I’ve been known to berate others for abusing environments – despite my personal habits – but I think its time for me to curtail my anger and reconsider exactly what distinguishes one environment from another and why.
We’re used to managing a plethora of environments – production, standby, prod-support, pre-production, performance test, UAT, system-test, development-integration, dev etc. – each of which has its own unique characteristics and purpose and each with a not insignificant cost.
With all those environments we can very easily have 5 or 6 times the infrastructure required to run production sitting mostly idle – and yet still needing to be maintained and patched and consuming kilowatts of power. All this for what can seem like no good reason bar to satisfy some decades old procedural dictate handed down by those upon high.
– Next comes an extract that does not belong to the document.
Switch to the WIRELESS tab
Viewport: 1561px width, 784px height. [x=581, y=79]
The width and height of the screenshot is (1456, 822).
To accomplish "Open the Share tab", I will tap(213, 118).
Unsurprisingly many organisations try to combine responsibilities into a smaller set of environments to save on $’s at the cost of increased risk. And recent trends in dev-ops, cloud and automation are helping to reduce the day-to-day need for all these environments even further. After all, if we can spin up a new server, install the codebase and introduce it into service in a matter of minutes then why not kill it just as quickly? If we can use cheaper t2.micro instances in dev and use m4.large only in prod then why shouldn’t we do so?
So we can shrink the number and size of environments so now we only have 2 or 3 times production and with auto-scaling this baseline capacity can actually be pretty low.
If we can get there…
… and the problem today is that whilst the technology exists, the legacy architectures, standards, procedures and practices adopted over many years by organisations simply don’t allow these tools and techniques to be adopted at anywhere near the pace at which they are developing in the wild. That application written 10 years ago just doesn’t fit with the new cloud strategy the company is trying to develop. In short, revolution is fast (and bloody) and evolution is slow.
Our procedures and standards need to evolve at the same rate as technology and this just isn’t happening.
So I’ve been considering what all these environments are for and why they exist and think it comes down to three concerns; security, impact and truth.
– Security – What’s the security level of the data held? More often than not the production environment is the only one authorised to contain production data. That means it contains sensitive data or PII, has lots of access-control and auditing, firewalls everywhere, tripwires etc. There’s no way every developer is going to get access to this environment. Access is on a needs-to-know basis only… and we don’t need (and shouldn’t want) to know.
– Impact – Whats the impact to the business if the environment dies or runs slow? If dev goes down, no-one cares. Hell, if pre-prod goes down no-one bar prod-support really care.
– Truth – How true to version X does the environment have to be? Production clearly needs to be the correct release of the codebase across the board (MVT aside). If we have the wrong code with the wrong database then it matters. In the development environment?.. if a script fails then frankly it’s not the end of the world, and besides dev is usually going to be version X+n, unstable and flaky in any case.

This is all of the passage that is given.